King’s daring use of colour with the playful forms painted upon each dyed canvas further animates the scenes of life webs. Painted shapes in Lamb’s Ear echoes the velvety leaves of the beloved plant of the same name, as well as the ears of lambs themselves. Arachnoid, with its vibrant green lines arching outward also evoke spider-like shapes, resonating with arachnids, spider-plants, and architectural forms alike. Meanwhile, in Alveoli, the reddish cochineal stains evoke the tiny air sacs in our lungs that exchange oxygen and carbon dioxide into our blood stream. Considered together, these works speak and breathe with one another, from gardens to respiratory systems, bubbling with stories of life.

While these paintings conjure up the animacies of all lifeforms, they also demand an engagement with questions of lifecycles and ethical consumption. Being tangled up in webs of belonging and life – especially while we are situated within what Anna Tsing calls “pericapitalist spaces,” those spaces between capitalist and non-capitalist forms – also means being caught up in complex webs of suffering. While some natural dyes were locally sourced and grown by the artist in her own garden or nearby sites, others, such as the carmine dye from cochineal bugs, were exported from Peru, where the female insects are considered invasive and colonize native prickly pear cacti. Other materials, such as the rust sediments, evoke human-made, post-industrial ruins. The materials chosen therefore echo the layered, multispecies assemblages that constitute all bodies on Earth, refusing homogeneity and easy categorization.

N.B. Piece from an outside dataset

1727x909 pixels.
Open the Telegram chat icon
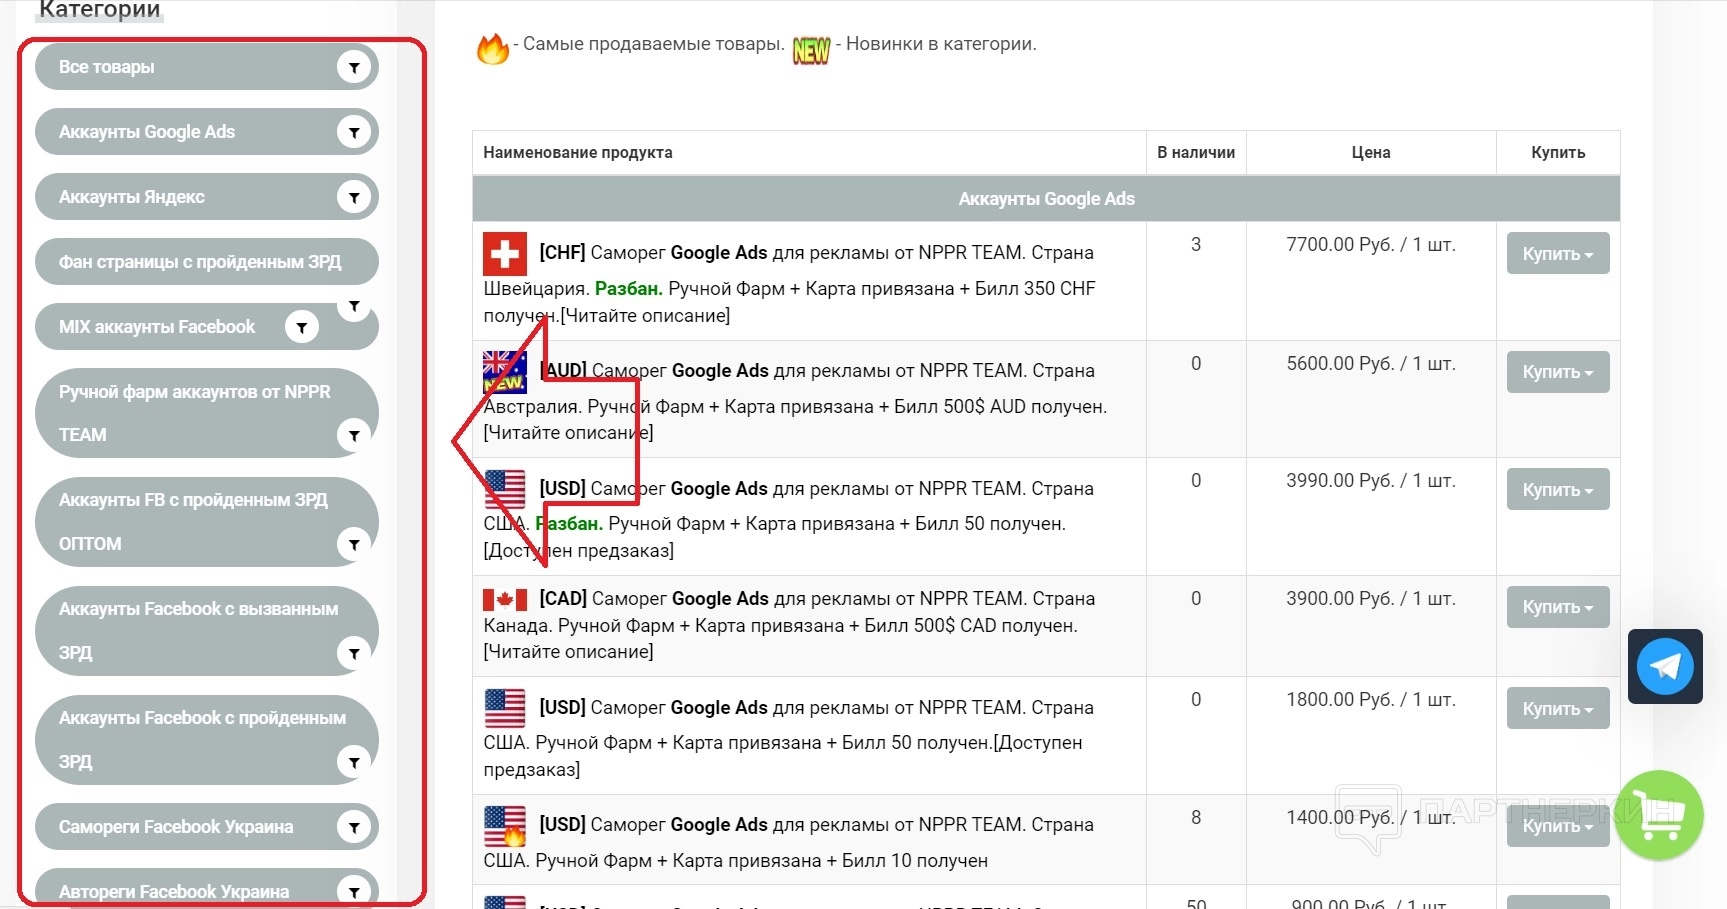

In this sense, As Above, So Below – attentive to contamination, care, ethics, alternate temporalities, and the tangling up of all life – rejects the toxicity of what Alexis Shotwell defines as “purity politics.” It offers a refusal of a homogenous, purifiable world that is fixated on progress. How would Anthropocenic relationships to all lifeforms change if all humans looked up, down, and around, rather than ahead? What might it mean to look at the world and its phenomena through a lens of interdependence and mutual care? The works featured here offer useful guides for asking these necessary questions.